JBIG2 is an image compression standard for bi-level images, developed by the Joint Bi-level Image Experts Group. It is suitable for both lossless and lossy compression. According to a press release from the Group, in its lossless mode JBIG2 typically generates files 3–5 times smaller than Fax Group 4 and 2–4 times smaller than JBIG, the previous bi-level compression standard released by the Group. JBIG2 was published in 2000 as the international standard ITU T.88, and in 2001 as ISO/IEC 14492.

==Functionality==
Ideally, a JBIG2 encoder will segment the input page into regions of text, regions of halftone images, and regions of other data. Regions that are neither text nor halftones are typically compressed using a context-dependent arithmetic coding algorithm called the MQ coder. Textual regions are compressed as follows: the foreground pixels in the regions are grouped into symbols. A dictionary of symbols is then created and encoded, typically also using context-dependent arithmetic coding, and the regions are encoded by describing which symbols appear where. Typically, a symbol will correspond to a character of text, but this is not required by the compression method. For lossy compression the difference between similar symbols (e.g., slightly different impressions of the same letter) can be neglected; for lossless compression, this difference is taken into account by compressing one similar symbol using another as a template. Halftone images may be compressed by reconstructing the grayscale image used to generate the halftone and then sending this image together with a dictionary of halftone patterns. Overall, the algorithm used by JBIG2 to compress text is very similar to the JB2 compression scheme used in the DjVu file format for coding binary images.

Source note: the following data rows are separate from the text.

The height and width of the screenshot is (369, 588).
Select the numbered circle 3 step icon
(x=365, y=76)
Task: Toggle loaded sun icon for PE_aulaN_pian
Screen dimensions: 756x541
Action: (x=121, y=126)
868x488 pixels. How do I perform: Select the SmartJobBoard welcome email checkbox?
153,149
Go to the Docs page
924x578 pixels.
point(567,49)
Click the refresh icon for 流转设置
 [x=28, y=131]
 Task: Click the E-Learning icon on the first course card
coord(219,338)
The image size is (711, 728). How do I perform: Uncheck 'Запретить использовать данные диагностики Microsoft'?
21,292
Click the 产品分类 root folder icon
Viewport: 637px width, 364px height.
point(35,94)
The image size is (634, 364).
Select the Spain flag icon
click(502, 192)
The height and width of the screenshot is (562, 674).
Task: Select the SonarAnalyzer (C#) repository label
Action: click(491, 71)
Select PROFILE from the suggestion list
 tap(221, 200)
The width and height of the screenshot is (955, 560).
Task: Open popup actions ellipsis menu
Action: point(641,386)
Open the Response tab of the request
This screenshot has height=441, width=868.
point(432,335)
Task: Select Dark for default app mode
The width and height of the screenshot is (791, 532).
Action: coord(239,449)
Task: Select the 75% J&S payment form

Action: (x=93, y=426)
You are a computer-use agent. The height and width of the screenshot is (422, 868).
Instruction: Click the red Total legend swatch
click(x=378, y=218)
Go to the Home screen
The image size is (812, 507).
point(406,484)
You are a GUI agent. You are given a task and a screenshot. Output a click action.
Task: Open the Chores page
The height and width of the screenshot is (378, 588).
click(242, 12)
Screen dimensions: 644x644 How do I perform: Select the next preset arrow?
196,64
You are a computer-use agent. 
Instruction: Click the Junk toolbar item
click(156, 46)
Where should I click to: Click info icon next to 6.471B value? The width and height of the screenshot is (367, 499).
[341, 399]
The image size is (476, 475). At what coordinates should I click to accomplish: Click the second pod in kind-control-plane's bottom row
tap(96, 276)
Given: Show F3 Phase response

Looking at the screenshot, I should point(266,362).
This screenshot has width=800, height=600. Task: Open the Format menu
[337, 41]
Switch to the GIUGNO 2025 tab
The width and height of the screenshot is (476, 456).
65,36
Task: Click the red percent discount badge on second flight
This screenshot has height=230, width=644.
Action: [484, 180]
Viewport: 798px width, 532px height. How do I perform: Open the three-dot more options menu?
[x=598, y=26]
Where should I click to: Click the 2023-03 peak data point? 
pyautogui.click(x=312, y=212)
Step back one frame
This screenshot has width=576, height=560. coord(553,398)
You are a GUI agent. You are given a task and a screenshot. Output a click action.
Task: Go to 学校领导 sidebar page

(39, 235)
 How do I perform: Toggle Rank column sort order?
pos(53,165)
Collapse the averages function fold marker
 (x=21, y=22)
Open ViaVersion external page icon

PDF files versions 1.4 and above may contain JBIG2-compressed data. Open-source decoders for JBIG2 are jbig2dec (AGPL), the java-based Apache PDFBox jbig2-imageio (Apache-2), the JavaScript-based jbig2.js (Apache-2), and the decoder by Glyph & Cog LLC found in Xpdf and Poppler (both GPL). An open-source encoder is jbig2enc (Apache-2).

==Technical details==
Typically, a bi-level image consists mainly of a large amount of textual and halftone data, in which the same shapes appear repeatedly. The bi-level image is segmented into three regions: text, halftone, and generic regions. Each region is coded differently and the coding methodologies are described in the following passage.

===Text image data===
Text coding is based on the nature of human visual interpretation. A human observer cannot tell the difference between two instances of the same characters in a bi-level image even though they may not exactly match pixel by pixel. Therefore, only the bitmap of one representative character instance needs to be coded instead of coding the bitmaps of each occurrence of the same character individually. For each character instance, the coded instance of the character is then stored into a "symbol dictionary". There are two encoding methods for text image data: pattern matching and substitution (PM&S) and soft pattern matching (SPM).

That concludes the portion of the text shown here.